Stutts' second poem, "Blodeuedd, or the Maiden of Flowers", is exquisite. If you are already familiar with the tale from the Welsh Mabinogion, the poem speaks from the myth beautifully, with a much sharper edge than the original. If you don't know the myth, Stutts version of it gives one more than enough to sink into. Bees among flowers frame the poem. For me personally, the scents of the soil, of the green earth, of "honey and limes" hold a great weight and texture of meaning after reading Amal El-Mohtar's The Honey Month. My favorite line of the poem comes from the middle. I must share it with you: "The only way to love you was to keep a dream of your death in my heart."

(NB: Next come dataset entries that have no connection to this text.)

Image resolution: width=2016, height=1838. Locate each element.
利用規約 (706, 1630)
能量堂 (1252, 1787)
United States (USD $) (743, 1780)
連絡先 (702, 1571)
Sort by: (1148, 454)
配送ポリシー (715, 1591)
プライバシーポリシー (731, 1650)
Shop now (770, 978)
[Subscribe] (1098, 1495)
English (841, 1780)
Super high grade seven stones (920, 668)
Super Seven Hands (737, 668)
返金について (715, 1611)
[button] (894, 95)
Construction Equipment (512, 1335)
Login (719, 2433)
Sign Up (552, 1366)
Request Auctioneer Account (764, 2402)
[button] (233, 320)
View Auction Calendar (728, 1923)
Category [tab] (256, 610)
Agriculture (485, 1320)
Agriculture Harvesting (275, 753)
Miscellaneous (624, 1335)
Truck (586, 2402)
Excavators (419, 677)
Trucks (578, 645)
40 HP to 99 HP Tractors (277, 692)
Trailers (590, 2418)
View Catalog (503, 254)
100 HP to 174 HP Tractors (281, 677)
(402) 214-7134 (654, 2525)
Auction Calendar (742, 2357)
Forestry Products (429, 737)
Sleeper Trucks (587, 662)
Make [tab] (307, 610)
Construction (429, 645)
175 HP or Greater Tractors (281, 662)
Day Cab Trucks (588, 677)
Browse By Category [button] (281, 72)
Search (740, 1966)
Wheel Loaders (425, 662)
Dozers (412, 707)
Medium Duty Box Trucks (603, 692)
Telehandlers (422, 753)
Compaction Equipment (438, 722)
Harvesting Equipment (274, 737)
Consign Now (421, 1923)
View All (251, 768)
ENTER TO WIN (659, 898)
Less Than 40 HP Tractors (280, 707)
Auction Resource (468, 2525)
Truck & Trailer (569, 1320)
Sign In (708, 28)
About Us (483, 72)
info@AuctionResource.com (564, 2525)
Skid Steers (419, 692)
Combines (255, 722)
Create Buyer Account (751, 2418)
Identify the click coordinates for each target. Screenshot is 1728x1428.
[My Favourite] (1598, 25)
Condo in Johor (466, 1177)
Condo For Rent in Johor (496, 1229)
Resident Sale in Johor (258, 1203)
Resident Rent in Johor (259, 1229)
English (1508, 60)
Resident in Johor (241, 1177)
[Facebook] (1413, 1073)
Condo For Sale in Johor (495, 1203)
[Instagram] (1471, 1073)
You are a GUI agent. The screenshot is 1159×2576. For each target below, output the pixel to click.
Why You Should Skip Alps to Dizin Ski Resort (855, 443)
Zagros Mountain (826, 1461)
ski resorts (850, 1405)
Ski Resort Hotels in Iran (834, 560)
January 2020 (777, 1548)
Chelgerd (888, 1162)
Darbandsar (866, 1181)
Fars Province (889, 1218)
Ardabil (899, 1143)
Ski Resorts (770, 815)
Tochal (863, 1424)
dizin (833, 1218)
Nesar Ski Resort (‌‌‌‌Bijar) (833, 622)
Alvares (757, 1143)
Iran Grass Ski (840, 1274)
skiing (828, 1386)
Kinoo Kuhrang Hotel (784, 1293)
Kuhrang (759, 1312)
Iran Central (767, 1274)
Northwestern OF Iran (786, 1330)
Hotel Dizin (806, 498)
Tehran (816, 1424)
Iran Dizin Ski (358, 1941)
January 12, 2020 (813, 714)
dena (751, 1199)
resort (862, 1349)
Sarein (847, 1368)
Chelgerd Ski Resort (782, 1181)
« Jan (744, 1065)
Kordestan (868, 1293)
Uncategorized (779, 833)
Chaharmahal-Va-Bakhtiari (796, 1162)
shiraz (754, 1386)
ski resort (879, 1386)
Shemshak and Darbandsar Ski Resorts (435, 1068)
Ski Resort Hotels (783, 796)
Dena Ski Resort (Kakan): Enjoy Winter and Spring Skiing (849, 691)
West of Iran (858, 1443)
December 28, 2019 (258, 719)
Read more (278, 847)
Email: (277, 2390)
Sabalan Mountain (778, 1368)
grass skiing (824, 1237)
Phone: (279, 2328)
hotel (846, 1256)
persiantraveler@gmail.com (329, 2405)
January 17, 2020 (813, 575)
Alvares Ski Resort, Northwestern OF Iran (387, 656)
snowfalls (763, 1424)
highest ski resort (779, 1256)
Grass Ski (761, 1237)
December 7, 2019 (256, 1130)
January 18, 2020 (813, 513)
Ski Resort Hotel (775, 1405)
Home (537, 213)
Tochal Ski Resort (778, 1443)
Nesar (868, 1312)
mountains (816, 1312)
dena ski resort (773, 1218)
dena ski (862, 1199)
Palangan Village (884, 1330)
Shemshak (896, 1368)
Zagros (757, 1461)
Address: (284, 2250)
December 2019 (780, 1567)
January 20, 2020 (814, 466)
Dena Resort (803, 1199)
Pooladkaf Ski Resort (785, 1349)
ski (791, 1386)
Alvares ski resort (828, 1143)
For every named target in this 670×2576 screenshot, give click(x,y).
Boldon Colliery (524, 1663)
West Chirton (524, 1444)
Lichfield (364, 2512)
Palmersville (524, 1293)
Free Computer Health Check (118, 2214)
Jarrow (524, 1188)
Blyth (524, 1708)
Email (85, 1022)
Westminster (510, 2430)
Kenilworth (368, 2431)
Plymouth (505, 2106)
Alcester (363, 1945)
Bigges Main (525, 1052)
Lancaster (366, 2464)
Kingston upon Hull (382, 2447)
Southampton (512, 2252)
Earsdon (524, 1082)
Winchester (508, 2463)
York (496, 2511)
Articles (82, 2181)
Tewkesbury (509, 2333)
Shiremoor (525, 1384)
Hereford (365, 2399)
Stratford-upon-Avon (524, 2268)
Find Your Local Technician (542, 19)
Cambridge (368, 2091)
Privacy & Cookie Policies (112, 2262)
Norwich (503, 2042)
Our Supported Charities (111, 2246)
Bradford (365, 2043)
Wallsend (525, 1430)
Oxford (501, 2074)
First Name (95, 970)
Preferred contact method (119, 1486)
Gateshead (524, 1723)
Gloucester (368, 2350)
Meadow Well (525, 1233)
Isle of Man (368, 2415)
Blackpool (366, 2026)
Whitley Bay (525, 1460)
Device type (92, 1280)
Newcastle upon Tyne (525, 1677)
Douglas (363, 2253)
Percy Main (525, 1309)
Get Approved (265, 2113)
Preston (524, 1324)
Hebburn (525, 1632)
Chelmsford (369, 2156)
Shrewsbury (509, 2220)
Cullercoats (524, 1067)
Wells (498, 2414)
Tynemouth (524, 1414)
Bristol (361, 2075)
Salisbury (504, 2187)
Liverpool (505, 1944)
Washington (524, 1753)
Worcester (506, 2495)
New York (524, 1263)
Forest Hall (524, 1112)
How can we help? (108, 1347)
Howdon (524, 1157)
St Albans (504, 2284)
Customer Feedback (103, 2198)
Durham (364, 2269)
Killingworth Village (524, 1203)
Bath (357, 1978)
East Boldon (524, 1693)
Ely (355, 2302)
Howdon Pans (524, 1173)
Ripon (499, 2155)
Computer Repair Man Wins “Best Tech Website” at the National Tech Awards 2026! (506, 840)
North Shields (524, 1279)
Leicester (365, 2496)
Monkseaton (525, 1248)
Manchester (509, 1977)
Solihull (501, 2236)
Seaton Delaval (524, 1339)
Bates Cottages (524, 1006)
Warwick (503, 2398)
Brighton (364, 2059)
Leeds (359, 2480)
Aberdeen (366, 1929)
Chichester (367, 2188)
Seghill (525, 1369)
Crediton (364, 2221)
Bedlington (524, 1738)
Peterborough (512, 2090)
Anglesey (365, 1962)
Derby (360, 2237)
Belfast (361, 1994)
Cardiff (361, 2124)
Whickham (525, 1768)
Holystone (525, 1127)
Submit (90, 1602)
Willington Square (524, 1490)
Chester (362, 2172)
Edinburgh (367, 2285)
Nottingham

Don't get (entirely) lost in the poems, though--or, at least pause on the way to read the interview with Mike Allen, editor of Mythic Delirium and the Clockwork Phoenix series. Allen has been active in the speculative poetry community since (at least) the '90s, both as a writer and an editor/publisher. Seidel's interview covers the usual territory of such conversations, but do read it for a hint of how Allen performs his poems and an insight into the darkness present in his writing. I enjoyed learning more of Allen and how he approaches both editing and writing.